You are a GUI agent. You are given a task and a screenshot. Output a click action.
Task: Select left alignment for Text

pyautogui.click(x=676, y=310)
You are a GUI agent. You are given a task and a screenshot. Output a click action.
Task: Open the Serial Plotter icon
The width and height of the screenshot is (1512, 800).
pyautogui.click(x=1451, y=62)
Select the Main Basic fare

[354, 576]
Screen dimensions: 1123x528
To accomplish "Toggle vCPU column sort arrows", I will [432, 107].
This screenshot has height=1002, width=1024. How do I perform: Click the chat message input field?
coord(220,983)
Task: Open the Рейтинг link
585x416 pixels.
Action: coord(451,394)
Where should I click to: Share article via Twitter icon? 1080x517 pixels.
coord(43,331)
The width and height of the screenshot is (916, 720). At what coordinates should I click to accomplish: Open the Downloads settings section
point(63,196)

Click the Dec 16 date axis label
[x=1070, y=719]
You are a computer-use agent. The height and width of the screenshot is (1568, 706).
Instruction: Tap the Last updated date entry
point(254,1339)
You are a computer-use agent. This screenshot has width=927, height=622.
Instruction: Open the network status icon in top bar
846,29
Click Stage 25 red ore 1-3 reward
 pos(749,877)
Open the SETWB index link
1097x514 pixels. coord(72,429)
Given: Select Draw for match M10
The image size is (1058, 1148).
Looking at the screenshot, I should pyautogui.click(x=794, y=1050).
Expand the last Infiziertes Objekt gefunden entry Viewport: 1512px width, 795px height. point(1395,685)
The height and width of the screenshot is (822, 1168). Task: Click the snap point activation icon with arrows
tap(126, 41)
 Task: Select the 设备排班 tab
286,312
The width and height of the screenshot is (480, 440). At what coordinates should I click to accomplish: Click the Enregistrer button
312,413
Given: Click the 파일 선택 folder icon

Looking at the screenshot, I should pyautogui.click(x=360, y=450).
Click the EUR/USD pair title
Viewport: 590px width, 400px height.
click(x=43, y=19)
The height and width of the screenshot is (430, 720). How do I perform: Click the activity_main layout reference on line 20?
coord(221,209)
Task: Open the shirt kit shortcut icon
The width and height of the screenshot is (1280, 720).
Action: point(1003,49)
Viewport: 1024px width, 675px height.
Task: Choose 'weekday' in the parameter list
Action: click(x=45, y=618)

++++++++++

Task
The full listing should be duplicated exactly, line by line.

Answer to this problem
You are a GUI agent. You are given a task and a screenshot. Output a click action.
Task: Select left alignment for Text

pyautogui.click(x=676, y=310)
You are a GUI agent. You are given a task and a screenshot. Output a click action.
Task: Open the Serial Plotter icon
The width and height of the screenshot is (1512, 800).
pyautogui.click(x=1451, y=62)
Select the Main Basic fare

[354, 576]
Screen dimensions: 1123x528
To accomplish "Toggle vCPU column sort arrows", I will [432, 107].
This screenshot has height=1002, width=1024. How do I perform: Click the chat message input field?
coord(220,983)
Task: Open the Рейтинг link
585x416 pixels.
Action: coord(451,394)
Where should I click to: Share article via Twitter icon? 1080x517 pixels.
coord(43,331)
The width and height of the screenshot is (916, 720). At what coordinates should I click to accomplish: Open the Downloads settings section
point(63,196)

Click the Dec 16 date axis label
[x=1070, y=719]
You are a computer-use agent. The height and width of the screenshot is (1568, 706).
Instruction: Tap the Last updated date entry
point(254,1339)
You are a computer-use agent. This screenshot has width=927, height=622.
Instruction: Open the network status icon in top bar
846,29
Click Stage 25 red ore 1-3 reward
 pos(749,877)
Open the SETWB index link
1097x514 pixels. coord(72,429)
Given: Select Draw for match M10
The image size is (1058, 1148).
Looking at the screenshot, I should pyautogui.click(x=794, y=1050).
Expand the last Infiziertes Objekt gefunden entry Viewport: 1512px width, 795px height. point(1395,685)
The height and width of the screenshot is (822, 1168). Task: Click the snap point activation icon with arrows
tap(126, 41)
 Task: Select the 设备排班 tab
286,312
The width and height of the screenshot is (480, 440). At what coordinates should I click to accomplish: Click the Enregistrer button
312,413
Given: Click the 파일 선택 folder icon

Looking at the screenshot, I should pyautogui.click(x=360, y=450).
Click the EUR/USD pair title
Viewport: 590px width, 400px height.
click(x=43, y=19)
The height and width of the screenshot is (430, 720). How do I perform: Click the activity_main layout reference on line 20?
coord(221,209)
Task: Open the shirt kit shortcut icon
The width and height of the screenshot is (1280, 720).
Action: point(1003,49)
Viewport: 1024px width, 675px height.
Task: Choose 'weekday' in the parameter list
Action: click(x=45, y=618)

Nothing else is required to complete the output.